Two next steps came out of our discussion
- Move forward with general solutions, as these were likely beneficial for this group.
- Follow-up with an investigation regarding the increased risks. It was thought to be likely due to how work had changed and become more digital over the years, leaving employees to feel less in control in part due to new systems.
In designing the case I was delighted to find that analytics can be a success in medium-sized organizations; as said before, we counted approximately 1500 FTE for this case. In fact, the results were often statistically sounder than they would have been in most larger organizations. The reason is that this organization had a fairly homogeneous workforce, mainly consisting of one function and a few supporting roles. I have seen large companies where every team consists of several functions and not one single role or function comes close to 1500 FTE.
Success with analytics also depends on collaboration and follow-up. I was impressed with how this healthcare organization embraced analytics to understand the problem while keeping their feet firmly planted on the ground while we jointly designed interventions to help employees and reduce absenteeism. Fitting solutions are not always digital, but may also be new contracts and policies. This relatively small organization demonstrated that.

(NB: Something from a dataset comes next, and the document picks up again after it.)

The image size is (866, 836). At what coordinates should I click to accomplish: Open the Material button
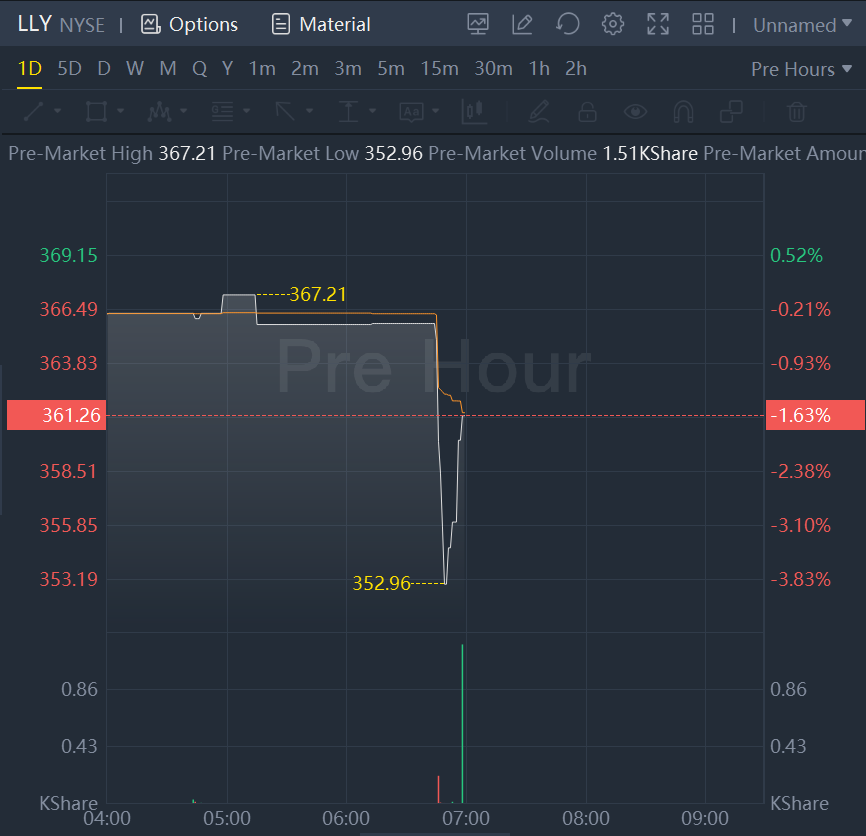pos(321,24)
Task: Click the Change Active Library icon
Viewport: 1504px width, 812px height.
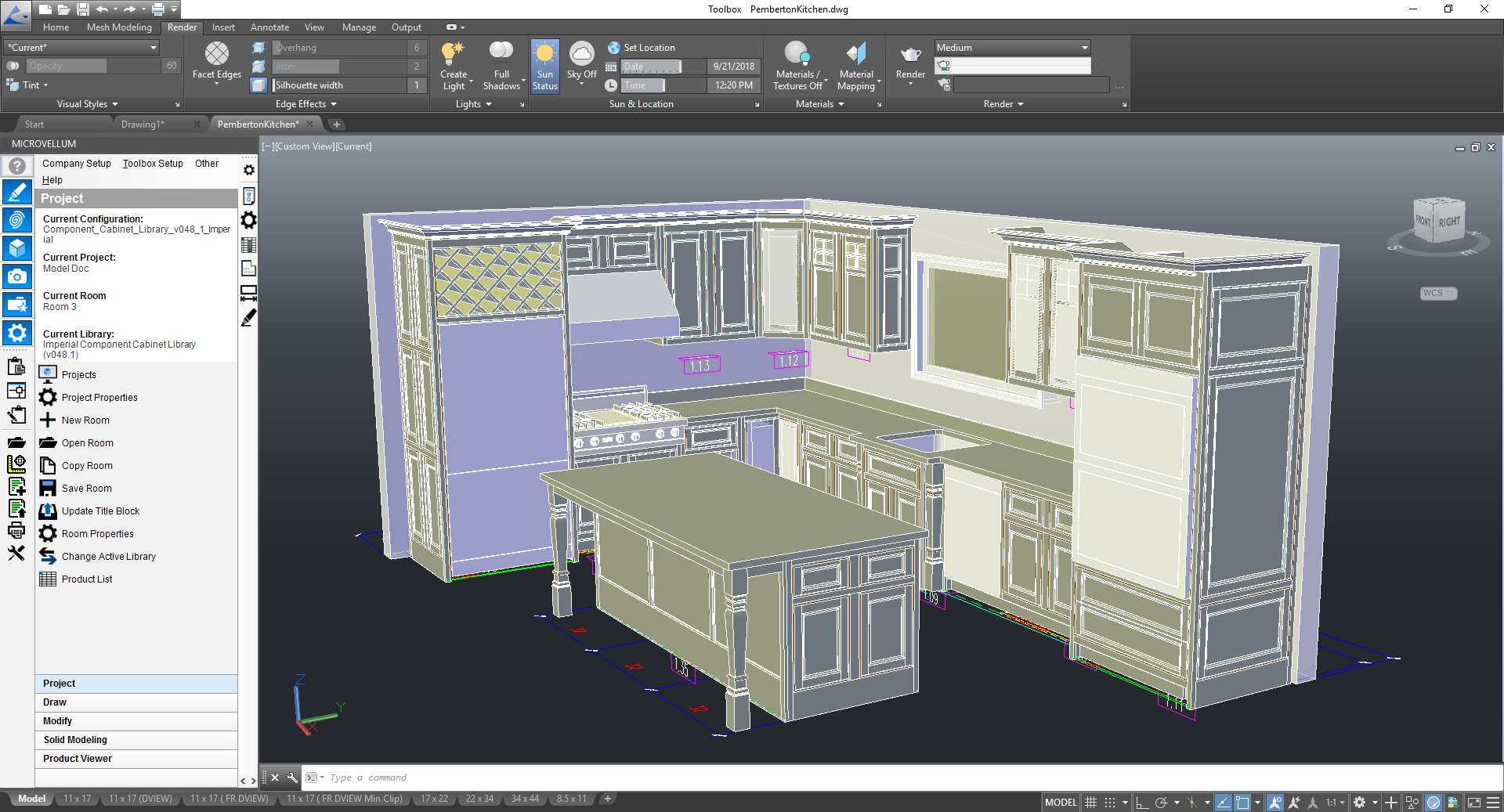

Most importantly, they clearly realized that it is not only about achieving goals and having indicators in the green. How those indicators come to be green may be even more important. That is why action was aimed at understanding employees and preventing absenteeism by helping them, only to monitor the effectiveness of initiatives through indicators.
They used analytics in the best possible way: to understand people with facts and help them with a human touch.